Puis il revint dans le salon, porteur de deux gobelets d’eau. Il en tendit un au doyen.
— Alors, qu’est-ce qui t’empêche de dormir à cette heure de la nuit ?
— Aldo, il faut que tu maintiennes ta candidature.
Bellini poussa un gémissement et se laissa tomber lourdement sur le fauteuil.
— Je t’en prie, non, pas encore ! Je croyais que la question était réglée. Je ne veux pas, et je ne peux pas gagner.
— Laquelle de ces assertions pèse le plus lourd pour toi ? Ne pas vouloir, ou ne pas pouvoir gagner ?
— Si deux tiers de mes confrères m’avaient jugé digne de la mission, j’aurais à contrecœur écarté mes doutes et accepté la volonté du conclave. Mais ça n’a pas été le cas, aussi la question ne se pose-t-elle pas.
Il regarda Lomeli sortir trois feuilles de papier de sa soutane et les poser sur la table basse.
— Qu’est-ce que c’est ?
— Les clés de Saint-Pierre, si tu veux bien les prendre.
Il y eut un long silence, puis Bellini dit à voix basse :
— Je crois que je vais devoir te demander de partir.
— Mais tu ne le feras pas, Aldo.
Il but un long trait d’eau. Il ne s’était pas rendu compte à quel point il avait soif. Bellini croisa les bras sans rien répliquer. Lomeli l’observa par-dessus le bord du gobelet tout en le vidant, puis posa le verre vide.
— Lis ça, dit-il en poussant les pages sur la table vers son ami. C’est un rapport sur les activités de la Congrégation pour l’évangélisation des peuples — ou plus précisément, c’est un rapport sur les activités de son préfet, le cardinal Tremblay.
Bellini fronça les sourcils en direction des pages, puis détourna les yeux. Enfin, à son corps défendant, il déplia les bras et prit les feuillets.

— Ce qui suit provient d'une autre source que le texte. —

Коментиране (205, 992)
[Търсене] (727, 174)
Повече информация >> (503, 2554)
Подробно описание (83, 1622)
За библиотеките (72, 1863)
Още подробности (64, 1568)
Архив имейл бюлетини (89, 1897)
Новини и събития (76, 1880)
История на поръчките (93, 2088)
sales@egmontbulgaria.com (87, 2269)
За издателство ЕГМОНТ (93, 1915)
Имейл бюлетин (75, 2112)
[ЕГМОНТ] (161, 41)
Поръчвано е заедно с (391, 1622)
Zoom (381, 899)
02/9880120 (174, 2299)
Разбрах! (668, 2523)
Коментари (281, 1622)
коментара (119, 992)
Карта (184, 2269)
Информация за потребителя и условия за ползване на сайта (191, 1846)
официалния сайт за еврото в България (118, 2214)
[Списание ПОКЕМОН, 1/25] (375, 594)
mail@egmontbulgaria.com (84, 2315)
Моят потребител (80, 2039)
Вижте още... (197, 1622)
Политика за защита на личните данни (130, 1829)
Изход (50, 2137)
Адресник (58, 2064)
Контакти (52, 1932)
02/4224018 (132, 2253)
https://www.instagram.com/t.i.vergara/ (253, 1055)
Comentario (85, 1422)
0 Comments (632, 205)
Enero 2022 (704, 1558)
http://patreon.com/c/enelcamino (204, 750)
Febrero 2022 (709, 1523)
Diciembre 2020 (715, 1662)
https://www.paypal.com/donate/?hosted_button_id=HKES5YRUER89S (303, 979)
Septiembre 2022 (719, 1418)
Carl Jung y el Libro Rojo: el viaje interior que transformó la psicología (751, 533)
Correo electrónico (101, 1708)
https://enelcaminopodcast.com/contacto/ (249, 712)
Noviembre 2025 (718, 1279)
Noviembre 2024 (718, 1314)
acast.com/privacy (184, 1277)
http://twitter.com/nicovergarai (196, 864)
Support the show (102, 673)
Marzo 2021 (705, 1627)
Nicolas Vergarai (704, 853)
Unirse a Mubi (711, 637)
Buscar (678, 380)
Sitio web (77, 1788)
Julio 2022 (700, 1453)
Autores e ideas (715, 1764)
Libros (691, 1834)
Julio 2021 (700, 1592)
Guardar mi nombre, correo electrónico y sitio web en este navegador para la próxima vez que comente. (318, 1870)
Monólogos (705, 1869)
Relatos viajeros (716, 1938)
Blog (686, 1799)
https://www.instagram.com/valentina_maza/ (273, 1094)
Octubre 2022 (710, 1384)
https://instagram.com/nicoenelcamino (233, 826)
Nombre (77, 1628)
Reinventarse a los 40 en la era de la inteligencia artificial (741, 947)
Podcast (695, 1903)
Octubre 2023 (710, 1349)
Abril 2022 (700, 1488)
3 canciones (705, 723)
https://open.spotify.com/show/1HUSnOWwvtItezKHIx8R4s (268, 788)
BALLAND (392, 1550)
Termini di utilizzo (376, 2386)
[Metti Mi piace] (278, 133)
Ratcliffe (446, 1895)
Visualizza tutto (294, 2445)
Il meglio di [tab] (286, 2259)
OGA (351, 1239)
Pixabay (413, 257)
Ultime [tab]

— C’est la preuve manifeste qu’il s’est rendu coupable de simonie, qui est, je te rappelle, condamnée par les Saintes Écritures : « Quand Simon vit que l’Esprit-Saint était donné par l’imposition des mains des apôtres, il leur offrit de l’argent. “Donnez-moi, dit-il, ce pouvoir à moi aussi : que celui à qui j’imposerai les mains reçoive l’Esprit-Saint.” Mais Pierre lui répliqua : “Périsse ton argent, et toi avec lui, puisque tu as cru acheter le don de Dieu à prix d’argent !” »
Bellini lisait toujours.
— Je sais ce qu’est la simonie, merci.
— Mais a-t-on jamais vu cas plus évident de tentative d’achat d’une charge ou d’un sacrement ? Au premier tour, Tremblay n’a obtenu toutes ces voix que parce qu’il les avait achetées — principalement à des cardinaux d’Afrique et d’Amérique du Sud. Les noms sont tous là — Cárdenas, Diène, Figarella, Garang, Papouloute, Baptiste, Sinclair, Alatas. Il les a même payés en liquide, pour que ce soit plus difficile à retracer. Et tout cela a été fait au cours des douze derniers mois, à partir du moment où il a dû deviner que le pontificat du Saint-Père touchait à son terme.
Bellini termina sa lecture et laissa son regard se perdre dans le vide. Lomeli voyait son esprit puissant assimiler l’information, soupeser l’importance de la preuve.
— Comment sais-tu qu’ils n’ont pas utilisé l’argent à des fins complètement légitimes ? lâcha-t-il enfin.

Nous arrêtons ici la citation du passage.